::: QUOTED PASSAGE :::

Three-Year Pilot Program at NYU Langone Medical Center Reports Reductions in Patient Length-of-Stay & Readmission Rates
Implementing bundled payments for total joint replacements resulted in year-over-year improvements in quality of care and patient outcomes while reducing overall costs, according to a new three-year study from NYU Langone Medical Center.
Specifically, NYU Langone’s Department of Orthopedic Surgery saw reductions in overall length of stay, decreases in admission to follow-up care facilities, and lower readmission rates at 30-, 60-, and 90-day intervals over the 3-year study period.
The evidence-based protocols used in the study were developed as part of NYU Langone’s participation in the Bundled Payment for Care Improvement (BPCI) pilot initiative sponsored by the Centers for Medicaid and Medicare Services (CMS).
“The study highlights what we’ve seen firsthand since implementing our bundled payment initiative—that value-based care is best for our patients,” says lead study author Richard Iorio, MD, the Dr. William and Susan Jaffe Professor of Orthopedic Surgery and chief of the Division of Adult Reconstructive Surgery at NYU Langone. “Our Medicare patients are healthier after a joint replacement and less likely to come back to the hospital thanks to the protocols we put in place as part of this program.”
The findings were presented March 2 at the American Academy of Orthopaedic Surgeons (AAOS) 2016 Annual Meeting in Orlando, Florida.
Total joint replacements in the knee and hip are highly successful, commonly performed surgeries in the United States. More than 600,000 knee replacements alone are performed in the U.S. each year, with the numbers expected to rise more than 670 percent by 2030, according to the study’s authors.
How Bundled Payment Programs Work
Under Medicare, hospitals and physicians are normally reimbursed in separate payments for surgery, for a hospital stay, and for tests that a patient undergoes while at the hospital for hip or knee replacement. Under a bundled payment program, hospitals and physicians, instead, are given a set fee by Medicare for the entire care of a patient. The hospital and its care providers, in turn, must deliver all services within that set fee for a period of 90 days. The medical providers also assume financial responsibility for any complications over the entire episode of care, including postsurgical infections and hospital readmissions.
At the end of each year of the study, CMS tallied up the total cost of the “bundles” and compared those costs with traditional baseline charges. If the total cost for the year is lower than the baseline cost, the hospital and physicians share in the savings.

::: SOURCE MATERIAL :::

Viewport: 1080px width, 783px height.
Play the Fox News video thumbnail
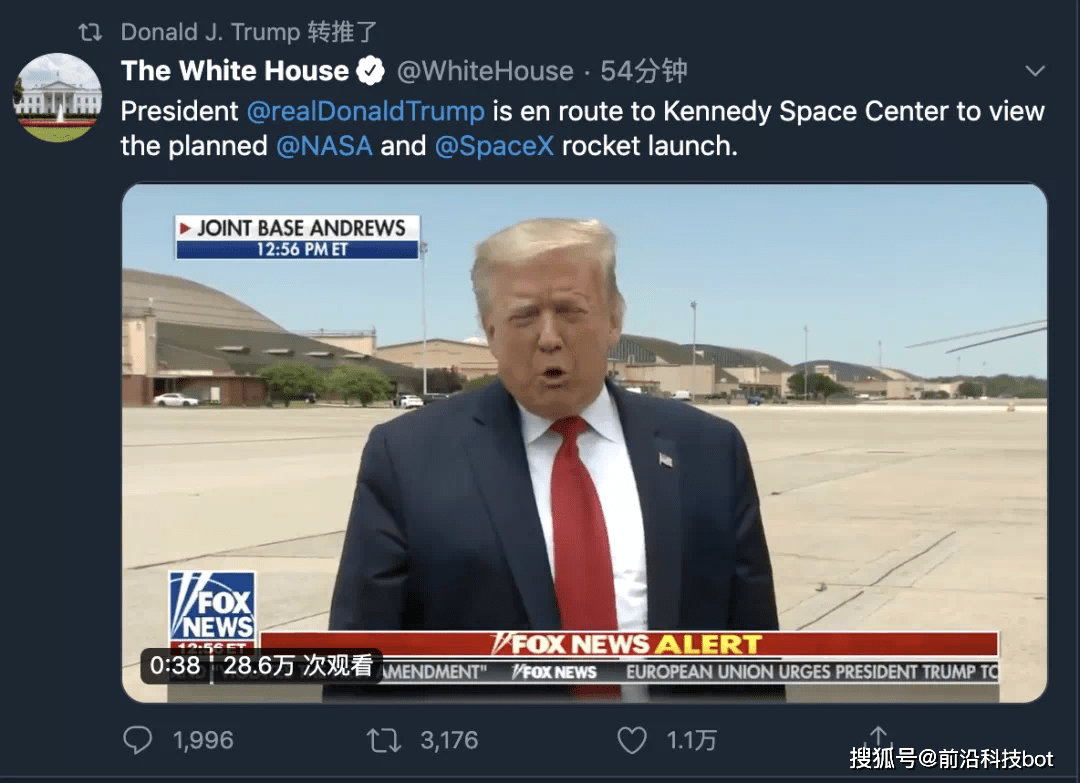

:::
::: SOURCE MATERIAL :::

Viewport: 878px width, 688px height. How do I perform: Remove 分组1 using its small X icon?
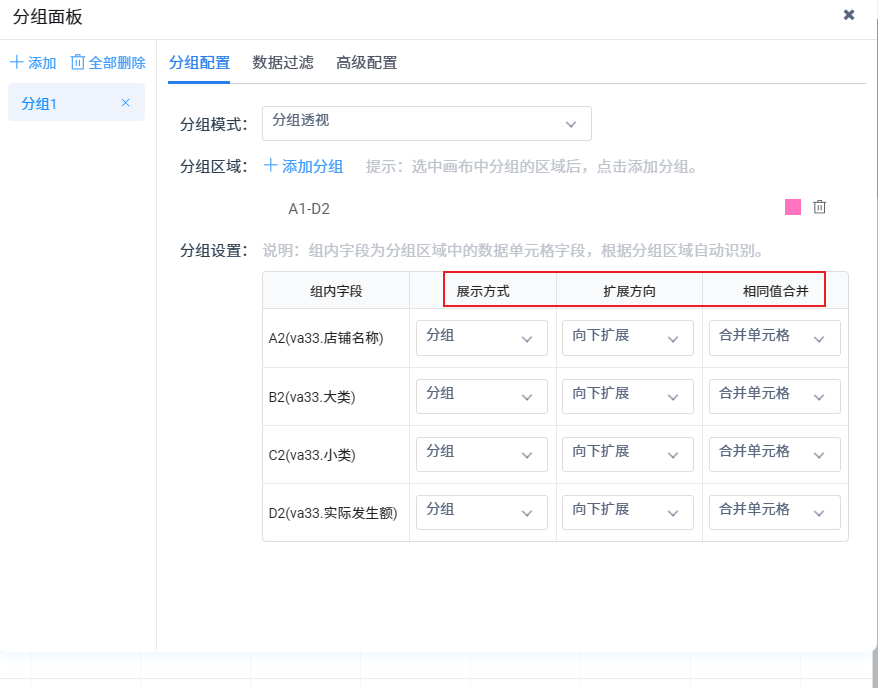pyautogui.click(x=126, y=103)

:::

• [PROMPT 1]: In the text on bundled payments for joint replacement, what things does Medicare normally pay hospitals and physicians for separately? List them all.
• [PROMPT 2]: Continue the text on the bundled payment pilot for joint replacements from its last sentence.

• [WRITTEN ANSWER 1]:
- Surgery
- The hospital stay
- Tests the patient undergoes while at the hospital

• [WRITTEN ANSWER 2]:
In order to implement such a program, “key stakeholders and physicians across all areas of NYU Langone had to work together to create new protocols and guidelines to standardize care and ensure all patients have all the necessary resources before a surgery takes place and once at home to ensure the most optimal recovery possible,” Dr. Iorio says.
How the Study Was Conducted
In 2011, NYU Langone’s Hospital for Joint Diseases was chosen as a BPCI pilot site, focusing on Medicare patients undergoing a total joint replacement. In the first year, researchers identified 721 Medicare-eligible patients undergoing a total joint replacement. For comparative purposes, they identified 785 in the third year. Over the course of three years of study:
- Average hospital length of stay decreased from 3.58 days to 2.96 days
- Discharges to inpatient rehabilitation or care facilities decreased from 44 percent to 28 percent
- Average number of readmissions at 30 days decreased from 7 percent to 5 percent; from 11 percent to 6.1 percent at 60 days; and from 13 percent to 7.7 percent at 90 days
- The average cost to CMS of the episode of care decreased from $34,249 to $27,541 from year 1 to year 3 of the program
The largest CMS cost decrease was achieved by a reduction in inpatient rehabilitation costs per episode of care—from $6,228 at baseline to $742 by the third quarter of 2014. While there was a slight increase in home health care costs, from $3,186 at baseline to $3,926 by the third quarter of 2014, this was more than offset by the decrease in inpatient rehabilitation admissions.
“Bundled care payment programs benefit everyone—our surgeons, the health care system, and most importantly, our patients,” says Joseph Zuckerman, MD, the Walter A. L. Thompson Professor of Orthopedic Surgery and Chair of Orthopedic Surgery at NYU Langone. “As we shift towards this quality over quantity-based system of care, providers will adapt and implement protocols to ensure every joint replacement patient is given the same resources to have the most successful outcome.”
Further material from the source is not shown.